Wrong mapping, need to change it \ lost in how to and documentation

Hello,
sorry to bother you all. and sorry for any "lack of information" on my sides..

I'm running ELK stalk to index logs from syslog Fortinet Analyzer, all of my "fields" are currentely STRING except a few exception ...

heres my config file :

`"10-network_log.conf" 36L, 513C 26,3 All
input {
file {
path => ["/var/log/network.log"]
start_position => "beginning"
type => "syslog"
}
}

filter{

grok {
match => [
"message",
"%{TIMESTAMP_ISO8601:logtimestamp} %{GREEDYDATA:kv}"
]
remove_field => ["message"]
}

kv {
source => "kv"
field_split => " "
value_split => "="
}

date {
match => ["logtimestamp", "ISO8601"]
locale => "en"
remove_field => ["logtimestamp"]
}

geoip{
source =>"dstip"
database =>"/opt/logstash/GeoLiteCity.dat"
}

}`

I need to change it so I can do a "scripted field" later to "see actual bandwith usage" and might as well do other change later... using this : doc['rcvdbyte'].value + doc['sentbyte'].value

Im running latest version of the ELK stack.
Kibana 4.4.1 for all that matters.

Please help, I dont want to mess all my stuff, and to be honest.. Documentation is awsome! BUT I would like to have something ready to eat.. I learn way faster that way .. plus its sort of a production environnement ( actualy its an IMPORTANT POC ) ...

Actual indices :

actual mapping exemple :

wget http://localhost:9200/_mapping?pretty=1; cat _mapping?pretty=1 |grep -A10 -B10 rcvdbyte
wget http://localhost:9200/_mapping?pretty=1; cat _mapping?pretty=1 |grep -A10 -B10 sentbyte

"rcvdbyte" : {
"type" : "string",
"norms" : {
"enabled" : false
},
"fielddata" : {
"format" : "disabled"
},
"fields" : {
"raw" : {
"type" : "string",

          "format" : "disabled"

same goes for sentbyte

Hi,

Before indexing your logs in Elasticsearch, make sure to create mapping for your index. By default, Elasticsearch considers everything as string.

See this:

https://www.elastic.co/guide/en/elasticsearch/reference/current/indices-put-mapping.html

In your case, if the name of the index is "test", the mapping should be:

PUT http://localhost:9200/test/syslog
{
"properties": {
"rcvdbyte": {
"type": "double"
},
"sentbyte": {
"type": "double"
}
// and so on for rest of numeric fields
}
}

For string types, check for tokenizer too.

thank you for the reply

that is where im somehow lost... i currentely already have a few indices, name is "logstash-DATEOFTHEDAY"
like that :

yellow open logstash-2016.07.21 5 1 3590233 0 3.9gb 3.9gb
yellow open logstash-2016.07.20 5 1 4574644 0 4.6gb 4.6gb
yellow open .kibana 1 1 12 104 170.4kb 170.4kb
yellow open logstash-2016.07.19 5 1 4573488 0 4.7gb 4.7gb
yellow open logstash-2016.07.16 5 1 2690013 0 2.6gb 2.6gb
yellow open logstash-2016.07.15 5 1 4803392 0 4.6gb 4.6gb
yellow open logstash-2016.07.18 5 1 4723400 0 4.7gb 4.7gb
yellow open logstash-2016.07.17 5 1 2845620 0 2.5gb 2.5gb
yellow open logstash-2016.07.14 5 1 6467284 0 5.8gb 5.8gb
yellow open logstash-2016.07.13 5 1 3160746 0 2.9gb 2.9gb

in a perfect world, I can't lose those indices BUT I need to "mutate" the rcvdbyte sentbyte and probably dstip srcip and such to fit my needs, all that without losing data.

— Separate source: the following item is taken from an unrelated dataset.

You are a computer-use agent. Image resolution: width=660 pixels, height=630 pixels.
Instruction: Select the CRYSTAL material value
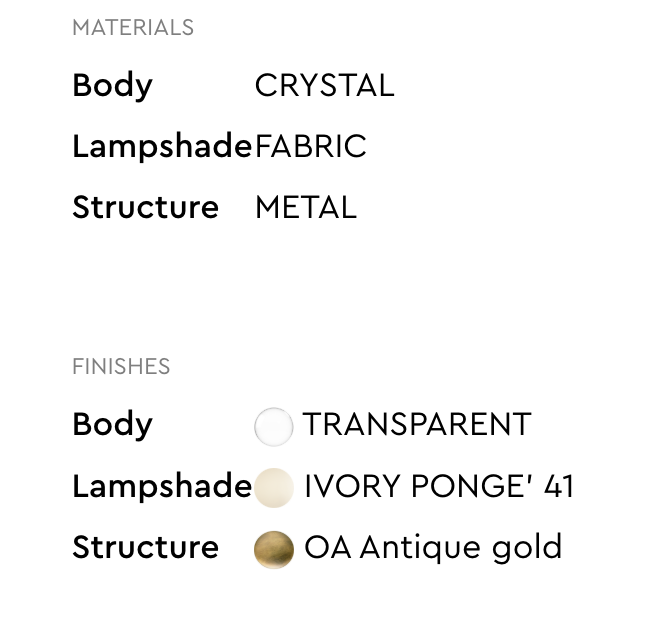(x=324, y=86)
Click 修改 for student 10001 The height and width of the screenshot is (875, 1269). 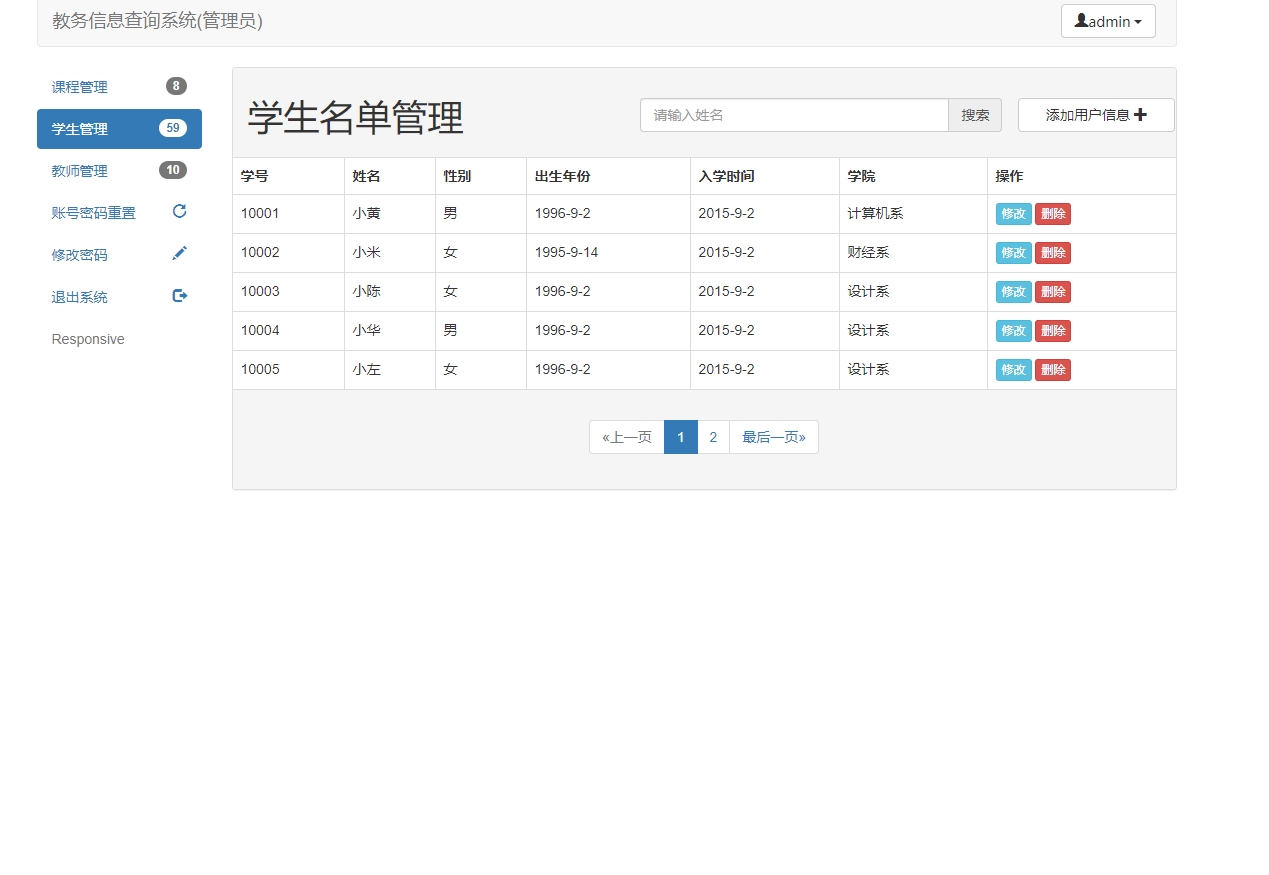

I have read that : Changing Mapping with Zero Downtime | Elastic Blog
pretty much what I need, but... As I said in my OP, for a reason I can't figure yet... I get lost in all those documentation.

So ... if I get it correctly, the correct and fastest way to do what I need to do it.. is to modify my current config file, adding mutate convert my field to what I need em to be...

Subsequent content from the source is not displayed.